Finding Fulfillment Working with SAGE
As part of SVP Portland, the Encore Fellows program provides a source of expertise for nonprofit organizations, helps individuals (Fellows) transition from their careers into social-purpose work, and gives corporations a new way to positively impact their communities. Encore Fellows who have retired from a career are matched with host nonprofit organizations based on their passions, skills, and experience.
Diane Dickoff retired from Intel after a 30-year engineering career in August 2020. While she had the important role of grandmother to her seven-year-old grandson who did Zoom school from her house, she was also looking for a way to use her project management and computer software skills in retirement. Senior Advocates for Generation Equity (SAGE) was a good fit for her Encore Fellowship because it allowed her to use her skills and gave her the flexibility to work from home and continue to care for her grandson. Diane shares, “I brought my past experience to help them understand from an outsider and older-generation person what would be helpful in their surveys, documents, emails, and website.”
SAGE is a unique organization that motivates volunteerism through grassroots conversations and leadership development, so that older adults engage in causes that are vital to the needs of children and youth.
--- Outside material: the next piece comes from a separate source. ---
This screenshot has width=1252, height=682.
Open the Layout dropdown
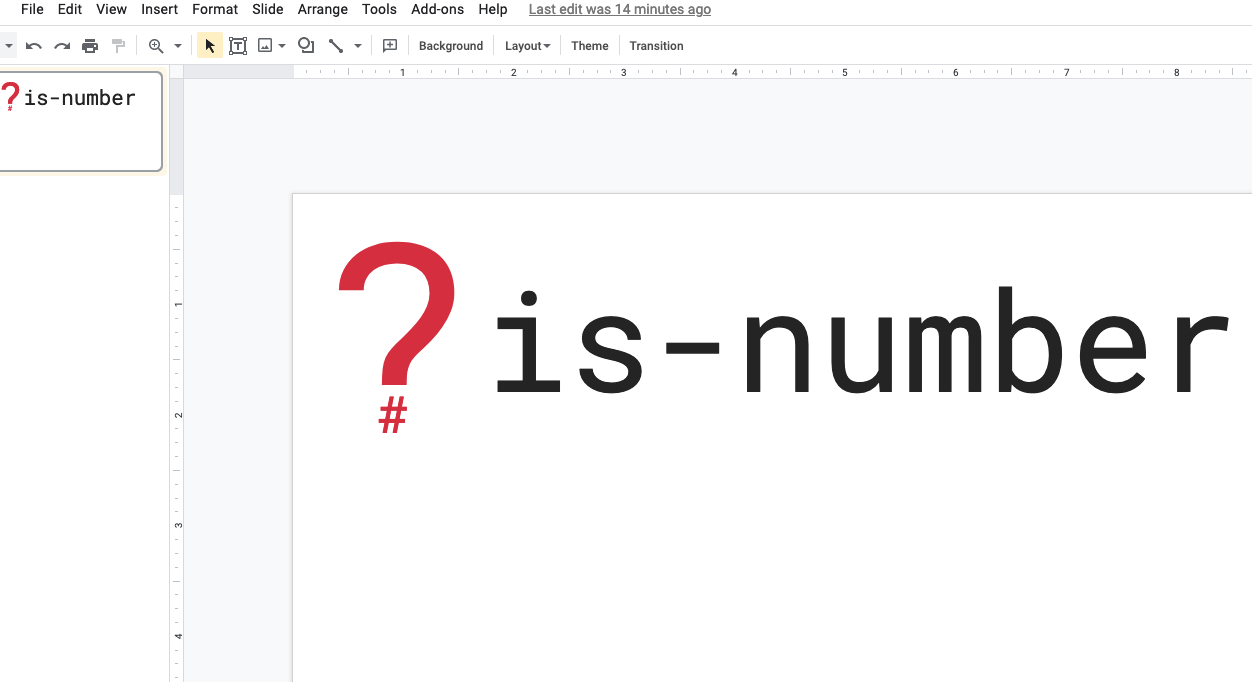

SAGE supporters are guided by generational equity–the principle that each generation should improve the quality of life for the next–as they organize to achieve substantive goals in education, environment, and economic opportunity. Each year, SAGE’s goal is to inspire, support, and equip over 1,000 people to give forward.
Although Diane had to transition from a fast-paced engineering environment to a small nonprofit where all conversations were conducted through Zoom, she learned more about the organization, what SAGE hoped to accomplish, and how she could leverage her skills to help. As a Fellow, she used her project management skills to document SAGE’s processes and provide security support for the documents. Additionally, she used her computer software skills to create productive and informative surveys, and then integrate them into SAGE’s database. Diane reflects, “I found that to show them what is possible with software and automation was more helpful than just talking about the possibilities. We had several options after investigations and worked through all of them to get the best option with the least overhead.”
As a trusted team member, Diane also met with SAGE leadership to discuss how to expand the organization by bringing in more volunteers and donations. “One of the biggest problems we worked through was the goal that SAGE inspire people. How do you document inspiration? What does SAGE mean to different people? How do we get those whom SAGE has inspired to help inspire others?” By telling her story of working with SAGE as an Encore Fellow, Diane has done just that!